The key role of the H+ V-ATPase in acid-base balance and Na+ transport processes in frog skin

Abstract

Frogs are faced with various osmoregulatory problems, such as compensation of salt and water loss or metabolic acidification. Being exposed both to air and to pond water of low salinity in their natural habitat, the epithelium of the frog skin serves as one of the major organs for body fluid homeostasis. For years, the frog skin has been the guiding model for ion transport processes in animal cells energized by a Na(+)-motive force. Meanwhile, however, it was demonstrated that under natural conditions Na+ uptake is electrically coupled to active H+ secretion, mediated by an electrogenic H+ pump.
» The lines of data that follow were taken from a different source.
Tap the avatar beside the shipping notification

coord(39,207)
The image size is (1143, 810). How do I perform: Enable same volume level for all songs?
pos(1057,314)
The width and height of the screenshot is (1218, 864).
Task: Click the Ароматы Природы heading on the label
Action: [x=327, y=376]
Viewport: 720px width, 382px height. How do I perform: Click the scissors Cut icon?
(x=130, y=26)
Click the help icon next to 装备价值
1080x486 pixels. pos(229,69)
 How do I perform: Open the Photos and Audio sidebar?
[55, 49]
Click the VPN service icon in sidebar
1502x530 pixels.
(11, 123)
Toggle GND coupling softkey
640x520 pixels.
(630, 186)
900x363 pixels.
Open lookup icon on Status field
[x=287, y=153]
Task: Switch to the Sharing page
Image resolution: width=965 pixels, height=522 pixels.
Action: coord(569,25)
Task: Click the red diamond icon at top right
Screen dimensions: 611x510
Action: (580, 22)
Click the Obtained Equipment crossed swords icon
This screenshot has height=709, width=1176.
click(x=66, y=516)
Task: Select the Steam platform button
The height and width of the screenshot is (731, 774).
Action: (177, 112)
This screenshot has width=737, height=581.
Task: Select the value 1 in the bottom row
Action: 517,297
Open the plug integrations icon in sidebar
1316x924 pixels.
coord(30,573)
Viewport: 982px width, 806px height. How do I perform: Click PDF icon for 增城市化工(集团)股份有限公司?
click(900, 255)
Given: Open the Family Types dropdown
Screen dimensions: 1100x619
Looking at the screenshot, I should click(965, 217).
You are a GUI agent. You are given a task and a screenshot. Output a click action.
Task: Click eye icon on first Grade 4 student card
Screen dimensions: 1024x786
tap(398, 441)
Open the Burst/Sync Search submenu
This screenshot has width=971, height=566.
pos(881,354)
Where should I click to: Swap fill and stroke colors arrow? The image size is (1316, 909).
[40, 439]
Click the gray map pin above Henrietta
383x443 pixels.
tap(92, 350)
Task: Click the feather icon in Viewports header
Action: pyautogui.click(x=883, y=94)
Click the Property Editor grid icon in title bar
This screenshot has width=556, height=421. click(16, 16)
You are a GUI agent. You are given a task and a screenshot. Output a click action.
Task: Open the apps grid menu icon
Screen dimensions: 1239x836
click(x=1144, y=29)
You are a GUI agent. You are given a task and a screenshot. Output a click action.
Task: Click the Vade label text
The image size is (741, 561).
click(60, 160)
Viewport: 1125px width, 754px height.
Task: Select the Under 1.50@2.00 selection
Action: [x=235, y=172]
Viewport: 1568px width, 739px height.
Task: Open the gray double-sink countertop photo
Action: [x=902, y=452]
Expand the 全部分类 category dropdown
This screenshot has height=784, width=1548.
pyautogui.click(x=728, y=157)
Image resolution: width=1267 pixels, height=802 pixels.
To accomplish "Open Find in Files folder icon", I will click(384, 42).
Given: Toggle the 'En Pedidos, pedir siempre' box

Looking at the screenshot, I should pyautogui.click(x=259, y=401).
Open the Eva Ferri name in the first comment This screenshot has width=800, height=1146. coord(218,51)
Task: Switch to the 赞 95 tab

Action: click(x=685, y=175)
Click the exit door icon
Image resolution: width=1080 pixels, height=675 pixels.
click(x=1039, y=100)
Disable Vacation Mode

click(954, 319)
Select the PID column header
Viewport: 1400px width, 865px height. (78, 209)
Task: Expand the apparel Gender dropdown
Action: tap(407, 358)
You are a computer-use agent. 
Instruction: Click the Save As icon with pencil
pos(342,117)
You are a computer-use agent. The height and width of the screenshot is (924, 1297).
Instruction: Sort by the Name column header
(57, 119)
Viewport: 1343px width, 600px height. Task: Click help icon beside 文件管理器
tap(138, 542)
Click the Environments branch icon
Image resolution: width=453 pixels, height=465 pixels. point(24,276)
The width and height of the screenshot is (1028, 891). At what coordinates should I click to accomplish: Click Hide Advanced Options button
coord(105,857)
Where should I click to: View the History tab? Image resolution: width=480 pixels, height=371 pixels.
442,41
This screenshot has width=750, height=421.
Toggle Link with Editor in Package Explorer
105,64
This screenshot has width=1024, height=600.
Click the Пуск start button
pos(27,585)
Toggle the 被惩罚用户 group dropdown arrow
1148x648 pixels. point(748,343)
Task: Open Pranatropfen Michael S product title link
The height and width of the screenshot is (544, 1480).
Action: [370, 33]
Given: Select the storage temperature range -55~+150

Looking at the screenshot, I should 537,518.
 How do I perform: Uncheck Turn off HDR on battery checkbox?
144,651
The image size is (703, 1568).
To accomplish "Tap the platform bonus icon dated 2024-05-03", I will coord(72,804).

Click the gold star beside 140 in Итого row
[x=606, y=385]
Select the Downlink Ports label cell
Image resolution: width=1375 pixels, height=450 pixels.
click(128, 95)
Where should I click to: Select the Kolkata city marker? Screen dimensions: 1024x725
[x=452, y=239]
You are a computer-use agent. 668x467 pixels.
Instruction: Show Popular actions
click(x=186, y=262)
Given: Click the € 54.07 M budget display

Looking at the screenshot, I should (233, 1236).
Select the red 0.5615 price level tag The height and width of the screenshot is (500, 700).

A proton-motive force generated at the apical membrane of the mitochondria-rich cells (MR cells) energizes Na+ entry via apical Na+ channels. The basolateral Na+/K+ P-ATPase then pumps Na+ out of the cell into the body fluid. Thus, there are two pumps functioning in series, both involved in transepithelial Na+ transport. Our recent investigations provided conclusive evidence that the H+ pump of the frog skin is an H+ V-ATPase. In transport studies, Na+ absorption and H+ secretion were blocked by micromolar concentrations of bafilomycin A1 or concanamycin A, two highly specific inhibitors of H(+)-V-ATPases. Using immunofluorescence microscopy, H(+)-V-ATPase-like immunoreactivity was found in MR cells in the region of their apical membrane foldings and intracellularly in the apical portion of the cell at so far unidentified locations. Besides the definition of its molecular nature, these results also confirmed the localization of the H+ pump in the apical membrane of the MR cells. These cells were already candidates for H(+)-V-ATPase localization mostly from correlations between their morphological features and their epithelial H+ secretion capacity. So far, there is evidence for only one type of MR cell serving both H+ and HCO3- secretion through an apical Cl-/HCO3- antiporter. H(+)-V-ATPase-mediated H+ secretion and thus Na+ absorption can be modulated by complementary mechanisms. Changes in intracellular H+ concentration linked to the animal's acid-base status will directly influence H+ V-ATPase activity. Acute acidification increases H+ current, probably as a result of the insertion of H(+)-V-ATPase-bearing vesicles by exocytotic processes, while alkalization causes the reverse effects. Chronic metabolic acidosis induces an increase in MR cell number in response to hormonal signals.